■ Exercise instructions: Copy out each line of the data that includes the string "Given".

══ Task inputs ══

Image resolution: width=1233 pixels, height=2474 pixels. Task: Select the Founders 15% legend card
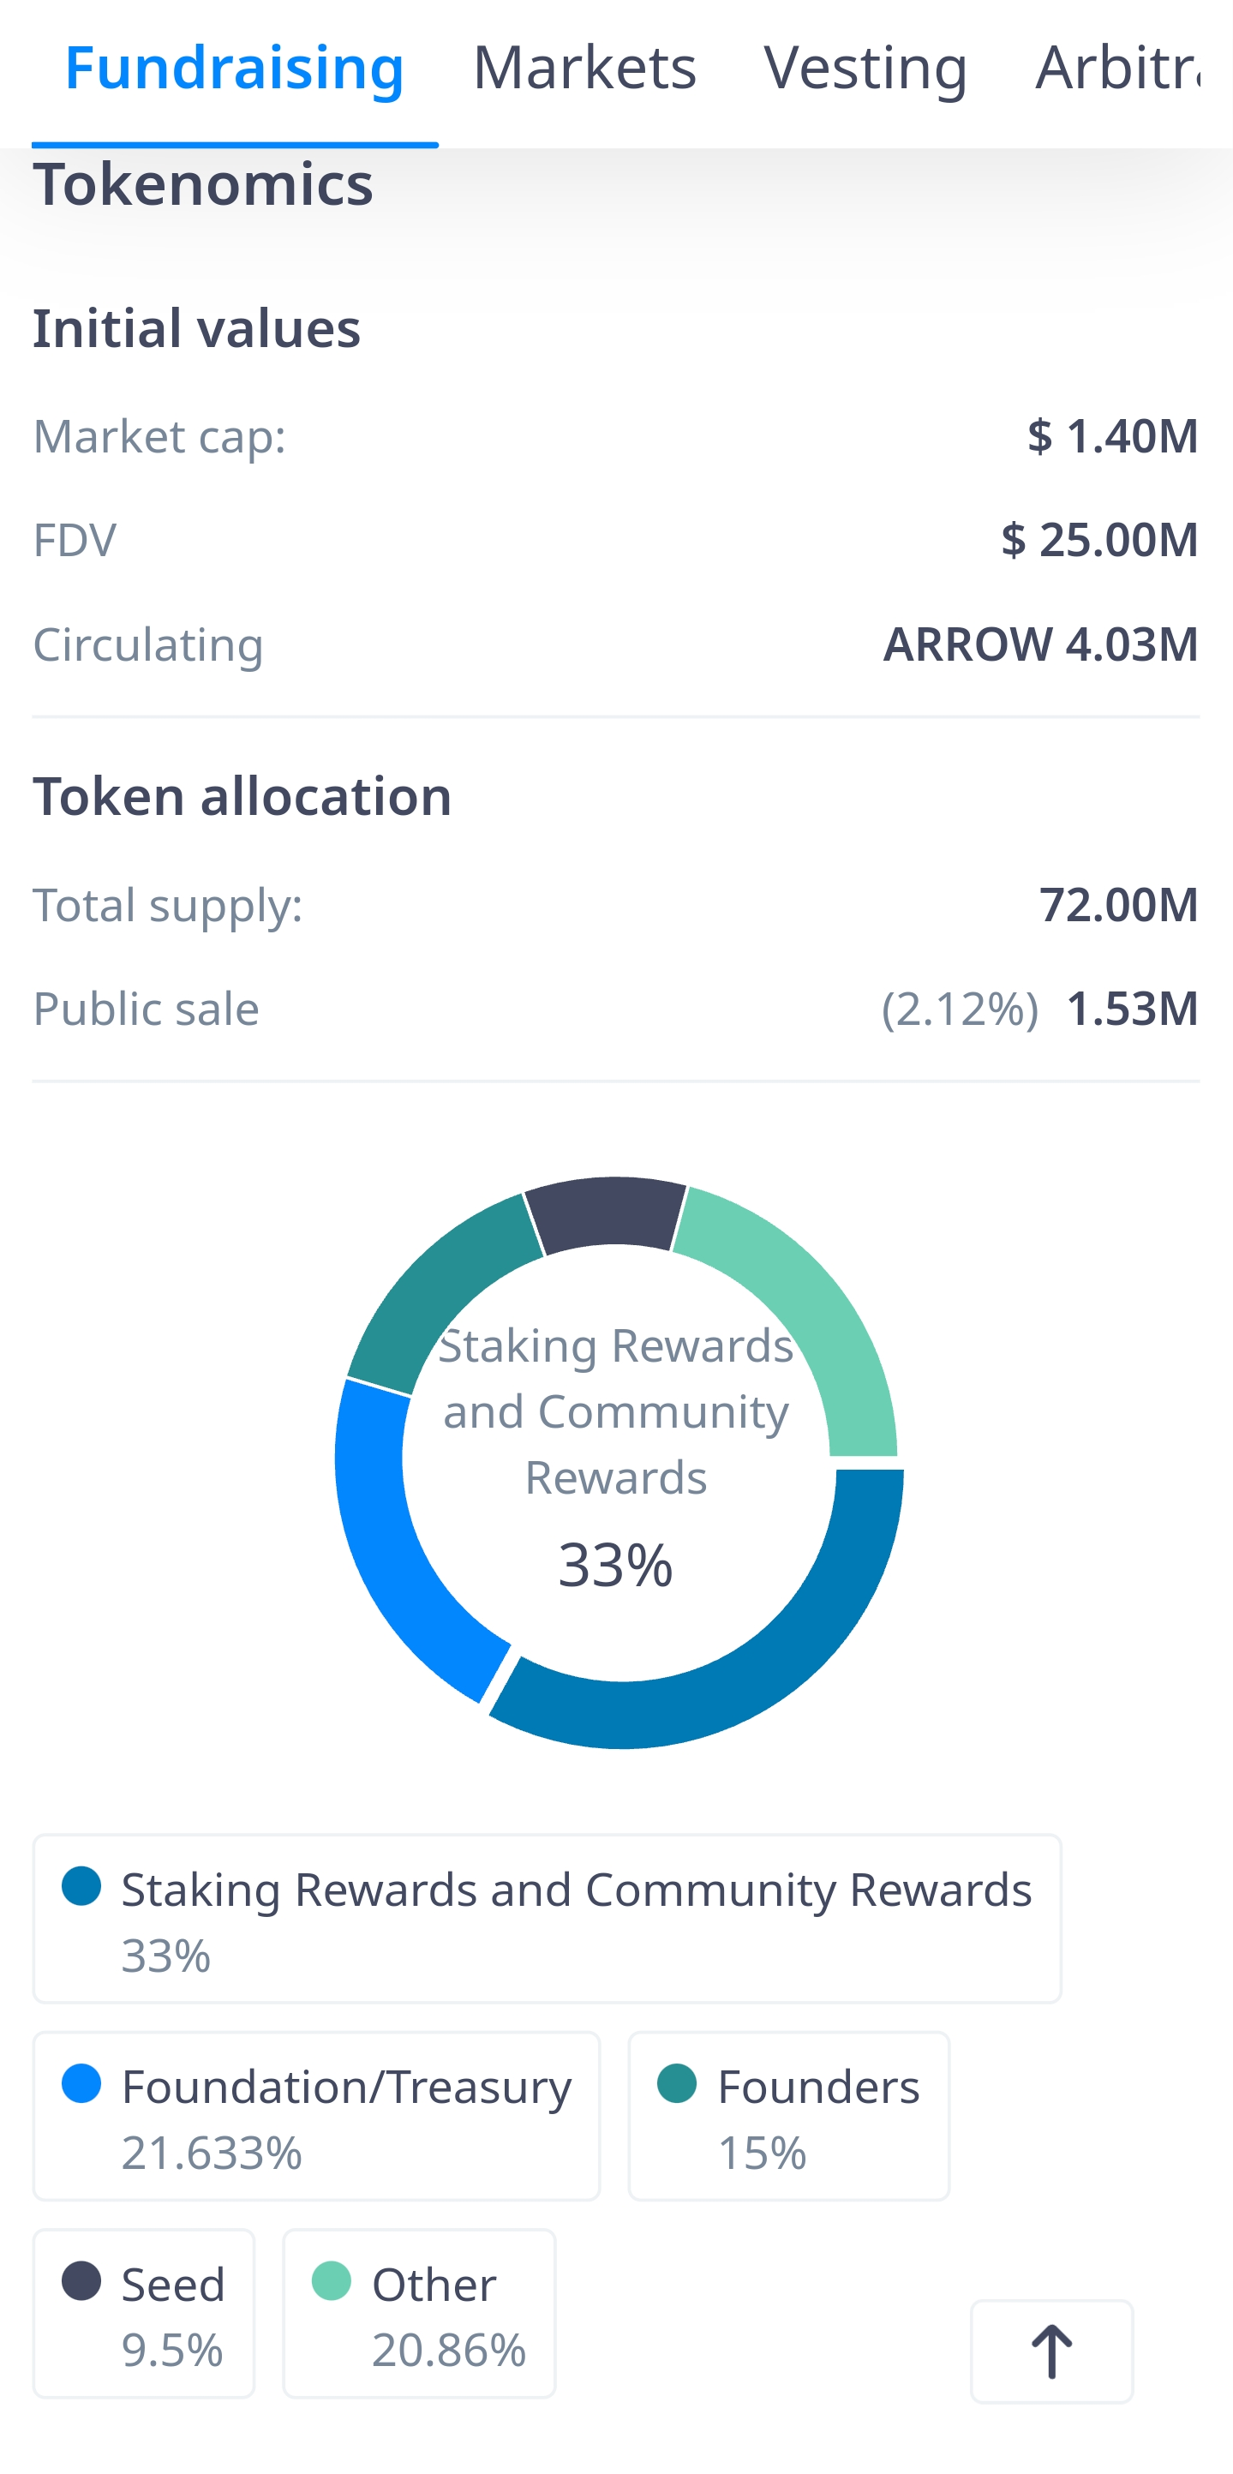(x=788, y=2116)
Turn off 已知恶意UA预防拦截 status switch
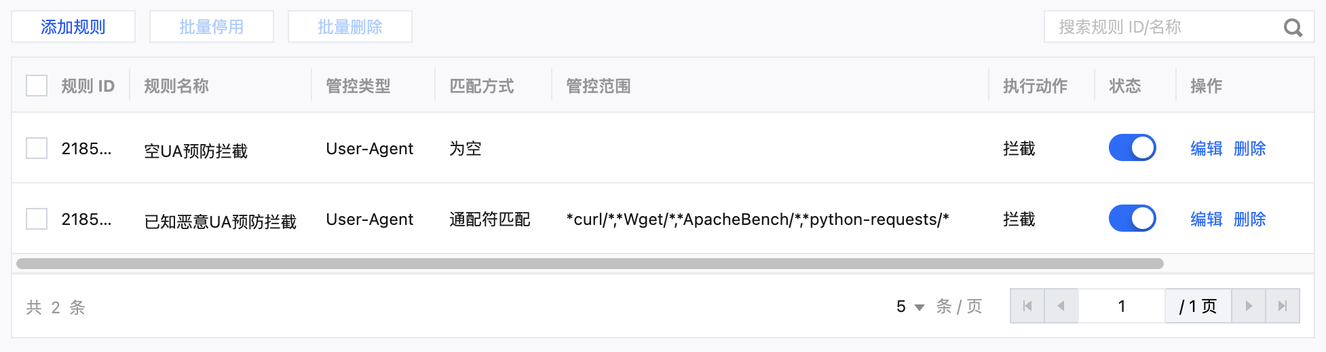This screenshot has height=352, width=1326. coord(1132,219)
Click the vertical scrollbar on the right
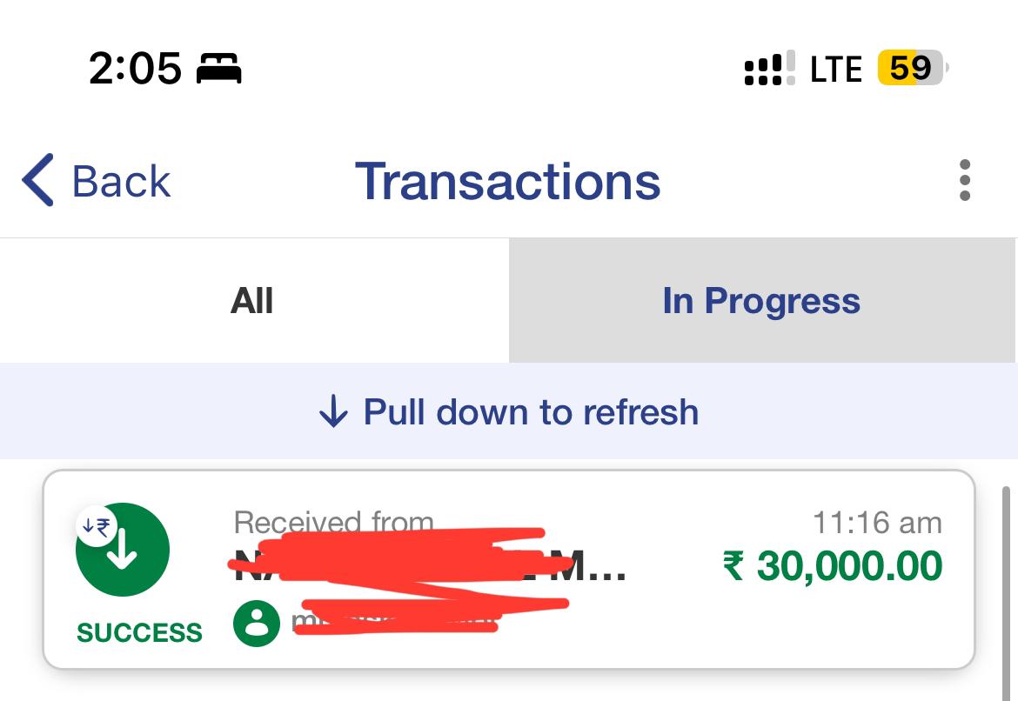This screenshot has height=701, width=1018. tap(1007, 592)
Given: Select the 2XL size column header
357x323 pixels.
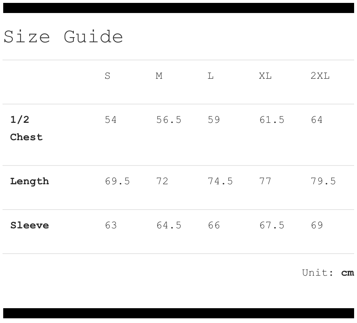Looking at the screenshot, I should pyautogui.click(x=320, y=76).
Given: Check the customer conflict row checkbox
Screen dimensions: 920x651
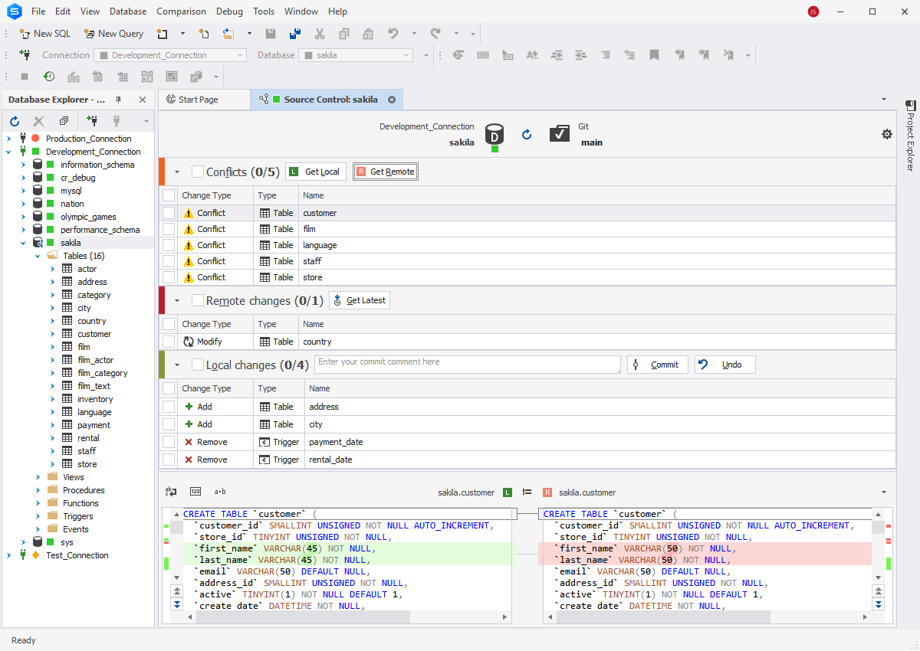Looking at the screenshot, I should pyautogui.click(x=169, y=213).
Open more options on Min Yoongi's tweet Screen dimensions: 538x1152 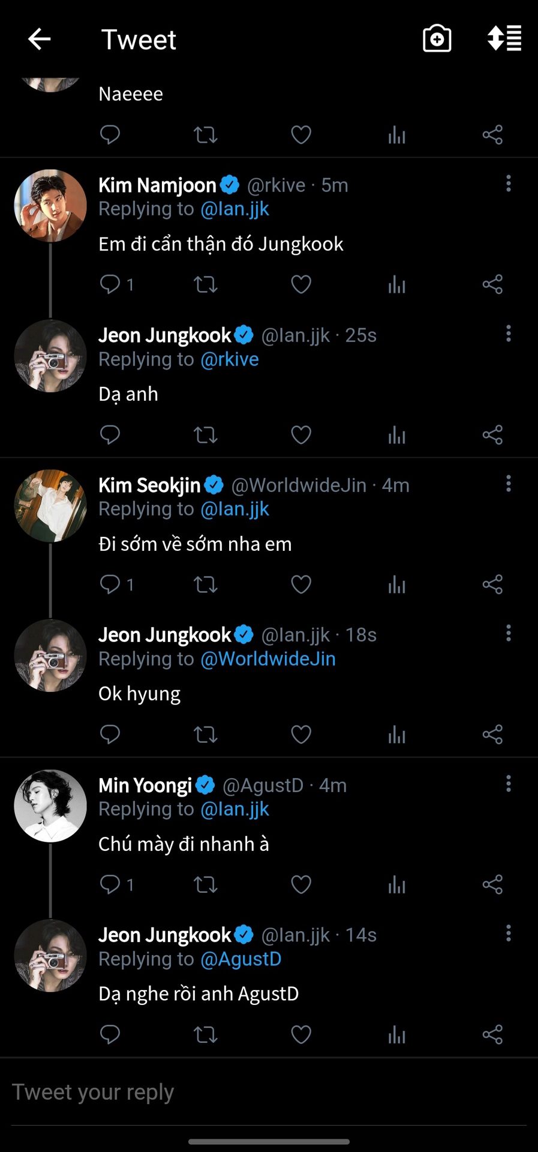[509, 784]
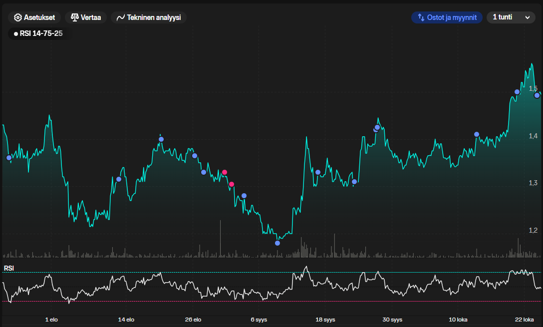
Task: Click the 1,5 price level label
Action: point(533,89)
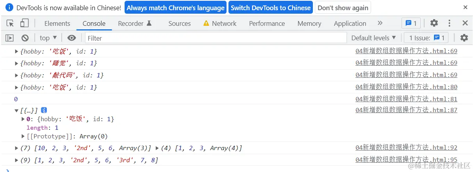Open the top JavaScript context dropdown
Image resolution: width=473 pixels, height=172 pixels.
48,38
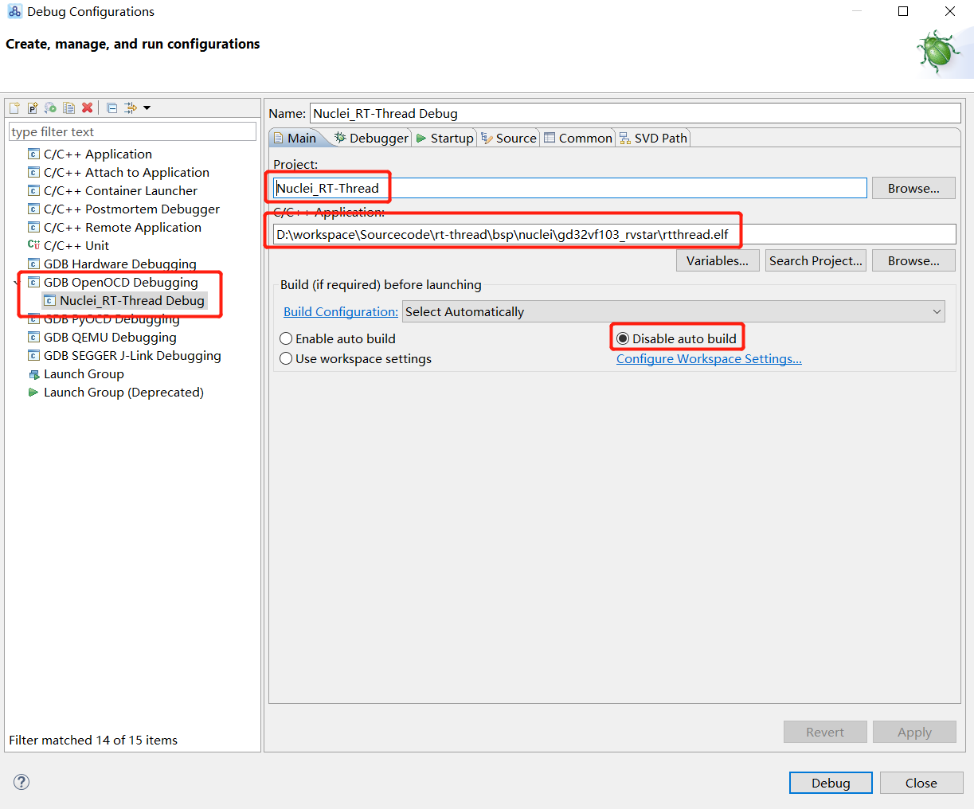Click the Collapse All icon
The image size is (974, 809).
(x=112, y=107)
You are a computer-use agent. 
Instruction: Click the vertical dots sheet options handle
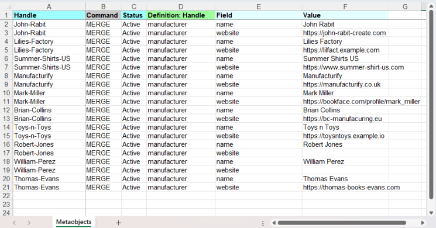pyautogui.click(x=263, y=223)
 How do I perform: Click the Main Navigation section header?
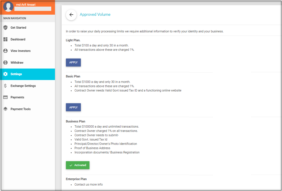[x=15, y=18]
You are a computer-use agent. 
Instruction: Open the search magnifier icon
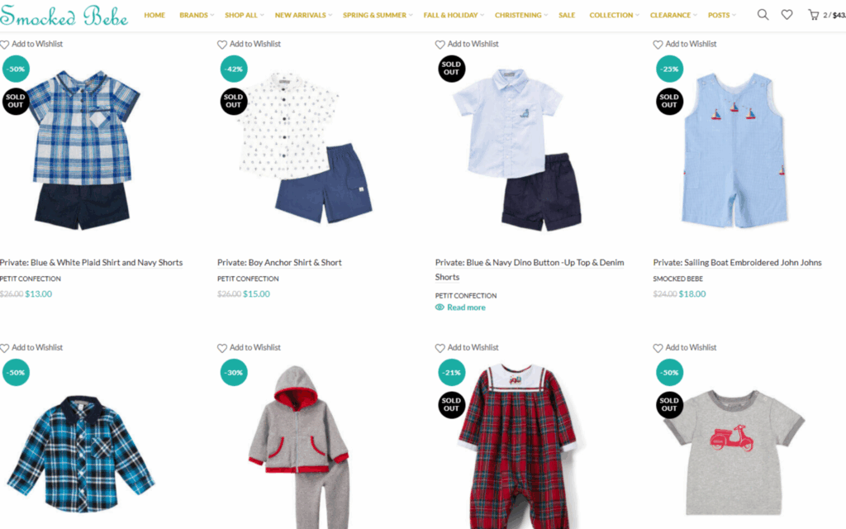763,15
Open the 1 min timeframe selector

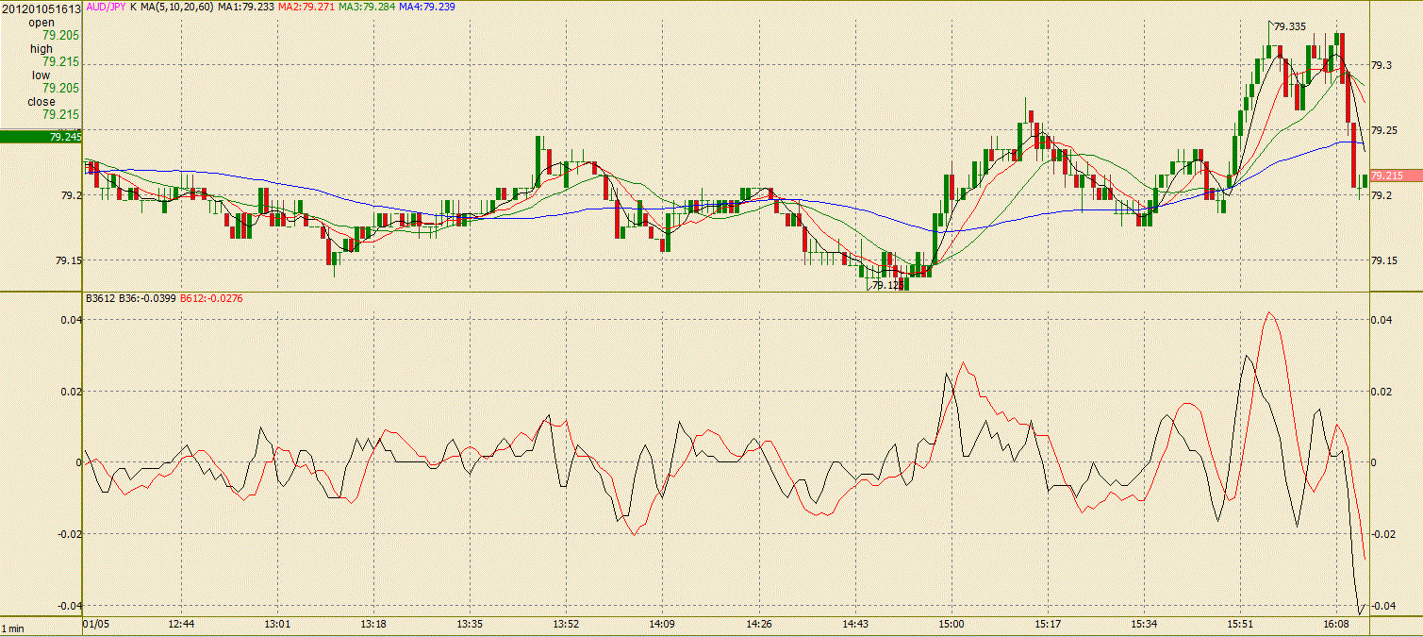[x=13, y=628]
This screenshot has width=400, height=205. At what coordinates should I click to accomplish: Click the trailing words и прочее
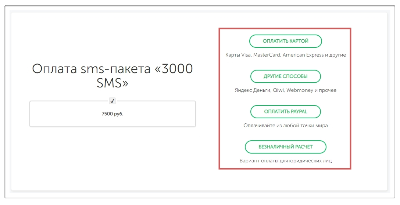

═══

■ Solved problem:
Given: Select the 2XL size column header
Given: Check the customer conflict row checkbox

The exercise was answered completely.